Two poems from Dreaming of Our Better Selves
Circular Breathing
I’m looking up rebirthing online,
how to do it best and I bump into a man with a beard
on You Tube. He’s breathing in circles demonstrating
how to do it, like a prince in a fairy tale trying so hard
to be the best at the test, wanting to win someone special
to love. He breathes down the tube of a straw
into a glass full of pink water. Bubbles rise up like spirits.
I watch the man with the beard gasp, his chest lifts from time
to time and I wonder is he doing it right? The trick is to do it
out of the mouth and in through the nose like giving yourself
a huge kiss under water. I’m very attracted to men who offer me
the key to superior powers, the same thing again and again.
I’ve been holding my breath my whole life, so I say
to myself, how hard can it be and reach for the kitchen tap.
Immediately, I feel quite light headed as I puff out my cheeks,
an odd feeling, as bubbles rise up, of being in a house with
something missing and also of something being there
which shouldn’t and a memory bubbles up of me being
taken to a service where a medium called for someone,
with a name beginning with M, to put their hand up
because she was getting a message from the spirit of a child
who was concerned about a missing watch and I was just
about to put my hand up but before I could she said it must
be a key and a woman wearing a wig in the third row
gasps and says was it maybe her husband who had passed
because the key to her kitchen door went missing the day
of his funeral and the medium said yes it was.
So I was disappointed, like that time I knelt by my bed
doing my best to make myself speak in tongues
but nothing came out and the lady looked superior
as we filed out, as if she’d won something. The music
was rising and falling with a faint bump in the sound.
Air in the cheeks is changing to air in the lungs and I see a pink
face with puffed out cheeks, pressed to the open kitchen window
blowing and sucking at once, playing it like a musical instrument.

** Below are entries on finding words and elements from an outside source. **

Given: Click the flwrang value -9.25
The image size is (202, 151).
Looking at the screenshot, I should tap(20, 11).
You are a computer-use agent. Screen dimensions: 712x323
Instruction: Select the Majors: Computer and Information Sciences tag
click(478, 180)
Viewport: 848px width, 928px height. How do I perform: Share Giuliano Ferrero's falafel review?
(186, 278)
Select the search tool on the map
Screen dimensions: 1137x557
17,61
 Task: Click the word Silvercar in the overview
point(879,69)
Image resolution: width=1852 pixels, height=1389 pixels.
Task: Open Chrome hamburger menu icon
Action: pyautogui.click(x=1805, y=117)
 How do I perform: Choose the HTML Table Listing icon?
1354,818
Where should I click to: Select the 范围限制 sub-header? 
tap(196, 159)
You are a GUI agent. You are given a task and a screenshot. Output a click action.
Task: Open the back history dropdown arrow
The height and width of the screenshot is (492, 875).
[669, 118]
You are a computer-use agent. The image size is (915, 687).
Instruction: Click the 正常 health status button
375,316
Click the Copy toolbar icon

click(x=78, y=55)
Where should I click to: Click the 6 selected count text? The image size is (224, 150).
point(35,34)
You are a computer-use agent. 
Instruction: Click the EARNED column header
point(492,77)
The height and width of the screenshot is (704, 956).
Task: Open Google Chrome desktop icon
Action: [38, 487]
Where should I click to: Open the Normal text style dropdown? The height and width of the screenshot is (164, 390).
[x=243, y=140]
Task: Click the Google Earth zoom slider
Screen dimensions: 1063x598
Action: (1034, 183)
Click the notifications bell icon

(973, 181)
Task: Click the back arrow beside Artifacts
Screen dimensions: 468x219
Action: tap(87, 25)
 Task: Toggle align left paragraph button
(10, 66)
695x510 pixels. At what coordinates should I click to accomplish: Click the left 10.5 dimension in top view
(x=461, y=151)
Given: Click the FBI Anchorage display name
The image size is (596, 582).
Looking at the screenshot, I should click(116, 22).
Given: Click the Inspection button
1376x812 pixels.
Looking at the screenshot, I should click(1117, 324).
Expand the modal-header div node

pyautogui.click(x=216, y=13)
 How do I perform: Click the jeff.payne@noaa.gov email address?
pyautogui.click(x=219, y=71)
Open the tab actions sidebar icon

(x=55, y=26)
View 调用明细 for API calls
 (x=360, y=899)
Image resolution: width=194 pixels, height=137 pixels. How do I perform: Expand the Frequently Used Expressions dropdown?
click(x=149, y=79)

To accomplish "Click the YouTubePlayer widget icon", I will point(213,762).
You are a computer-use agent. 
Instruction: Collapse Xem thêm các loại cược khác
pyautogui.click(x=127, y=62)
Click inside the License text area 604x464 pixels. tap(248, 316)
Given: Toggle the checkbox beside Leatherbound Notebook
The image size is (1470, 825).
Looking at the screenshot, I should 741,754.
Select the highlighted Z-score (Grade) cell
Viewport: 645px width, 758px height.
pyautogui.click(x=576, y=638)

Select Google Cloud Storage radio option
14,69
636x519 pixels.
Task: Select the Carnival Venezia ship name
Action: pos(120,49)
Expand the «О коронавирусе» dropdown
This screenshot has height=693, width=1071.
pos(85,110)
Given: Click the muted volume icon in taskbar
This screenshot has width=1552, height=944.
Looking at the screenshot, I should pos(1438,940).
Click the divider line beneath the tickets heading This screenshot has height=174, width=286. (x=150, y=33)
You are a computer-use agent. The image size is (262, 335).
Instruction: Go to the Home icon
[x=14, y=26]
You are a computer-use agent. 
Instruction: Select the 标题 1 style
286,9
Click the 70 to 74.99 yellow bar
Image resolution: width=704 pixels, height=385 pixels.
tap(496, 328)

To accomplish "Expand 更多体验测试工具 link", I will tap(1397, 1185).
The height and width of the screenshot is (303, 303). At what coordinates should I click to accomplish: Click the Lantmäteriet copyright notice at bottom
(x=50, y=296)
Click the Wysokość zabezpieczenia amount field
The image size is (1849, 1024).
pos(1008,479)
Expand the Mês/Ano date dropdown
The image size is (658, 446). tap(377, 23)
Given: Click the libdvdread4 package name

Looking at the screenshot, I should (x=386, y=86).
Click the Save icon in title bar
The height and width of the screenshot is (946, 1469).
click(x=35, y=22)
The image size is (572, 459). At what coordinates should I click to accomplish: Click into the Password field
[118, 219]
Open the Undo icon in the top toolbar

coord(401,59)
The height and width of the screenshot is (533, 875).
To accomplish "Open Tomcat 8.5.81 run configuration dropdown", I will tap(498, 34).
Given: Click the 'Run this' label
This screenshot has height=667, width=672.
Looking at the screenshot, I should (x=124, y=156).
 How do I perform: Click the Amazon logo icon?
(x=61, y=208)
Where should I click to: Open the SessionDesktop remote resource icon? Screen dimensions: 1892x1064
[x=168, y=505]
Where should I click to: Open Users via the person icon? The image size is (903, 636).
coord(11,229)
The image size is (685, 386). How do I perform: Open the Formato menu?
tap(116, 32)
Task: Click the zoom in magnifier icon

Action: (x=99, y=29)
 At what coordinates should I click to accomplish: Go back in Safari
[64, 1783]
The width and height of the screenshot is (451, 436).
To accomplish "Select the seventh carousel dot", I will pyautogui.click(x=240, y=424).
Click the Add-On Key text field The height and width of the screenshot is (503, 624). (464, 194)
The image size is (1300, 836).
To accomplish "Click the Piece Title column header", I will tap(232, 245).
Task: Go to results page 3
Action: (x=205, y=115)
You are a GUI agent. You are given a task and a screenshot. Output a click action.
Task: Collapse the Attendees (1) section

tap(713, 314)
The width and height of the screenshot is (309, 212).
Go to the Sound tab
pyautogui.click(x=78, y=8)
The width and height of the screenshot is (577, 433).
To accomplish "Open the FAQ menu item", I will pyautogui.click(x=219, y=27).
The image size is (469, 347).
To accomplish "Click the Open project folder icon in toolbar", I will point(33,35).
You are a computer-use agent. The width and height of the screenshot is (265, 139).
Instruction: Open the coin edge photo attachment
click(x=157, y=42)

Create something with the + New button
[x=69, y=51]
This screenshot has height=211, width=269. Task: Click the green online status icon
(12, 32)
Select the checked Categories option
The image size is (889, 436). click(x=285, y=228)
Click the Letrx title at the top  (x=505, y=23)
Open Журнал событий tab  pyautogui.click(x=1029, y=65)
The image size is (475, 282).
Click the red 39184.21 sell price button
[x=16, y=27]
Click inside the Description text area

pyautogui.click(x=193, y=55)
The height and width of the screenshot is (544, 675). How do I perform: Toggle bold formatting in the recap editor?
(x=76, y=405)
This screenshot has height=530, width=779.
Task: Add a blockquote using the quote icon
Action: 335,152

Cups and saucers are tinkling and knocking into each other
glasses are moving across the table, the key falls out of the door
onto the floor and I’m quite beside myself, trying so hard to be
special enough to breathe the human spirit into life, that I start
to hyperventilate and faint instead onto the floor and then
I come round and that is when, I see the man with the beard
kneeling beside me with concern, his breath on my face like a kiss.
Blog of the Ninth Lady, Stanton Moor
Things I like about being a stone
I get to spend a lot of time with my circle of friends.
I can keep an eye on Martin the fiddler
and my best friend, Jane Wainwright, see
they don’t get up to their old tricks.
Us all sleeping with each other.
This yellow lichen on me because it’s the colour
of the petticoat I was wearing
the night I was punished for dancing around being happy.
Things I can’t stand
Being awake at 3 a.m. without a drink in my hand.
People I don’t like the look of who kiss me
and think that it means something.
Being pissed up against.
How tight it is in here.
When I wake up from a dream about my mother
and everything still looks the same.
The time a young man came up behind me
and touched my back
just gently
and me not being able to turn around and say:
Do that again, please do that to me again.
Marion Tracy has two degrees in English Literature and was a lecturer in Colleges of Further Education. She recently lived in Australia for seven years where she started writing poetry. She is widely published in magazines and previously published a pamphlet, Giant in the Doorway (HappenStance Press, 2012). Dreaming of Our Better Selves (Vanguard Editions, 2016) is her first full collection. She lives in Brighton.